Saved entries:
------------------------

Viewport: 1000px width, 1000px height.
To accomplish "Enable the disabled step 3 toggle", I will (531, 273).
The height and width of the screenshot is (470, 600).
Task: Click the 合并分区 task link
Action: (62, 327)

------------------------

## [Problem details]
All of the lines above should be returned exactly as written.

## [Problem solution]
Viewport: 1000px width, 1000px height.
To accomplish "Enable the disabled step 3 toggle", I will (531, 273).
The height and width of the screenshot is (470, 600).
Task: Click the 合并分区 task link
Action: (62, 327)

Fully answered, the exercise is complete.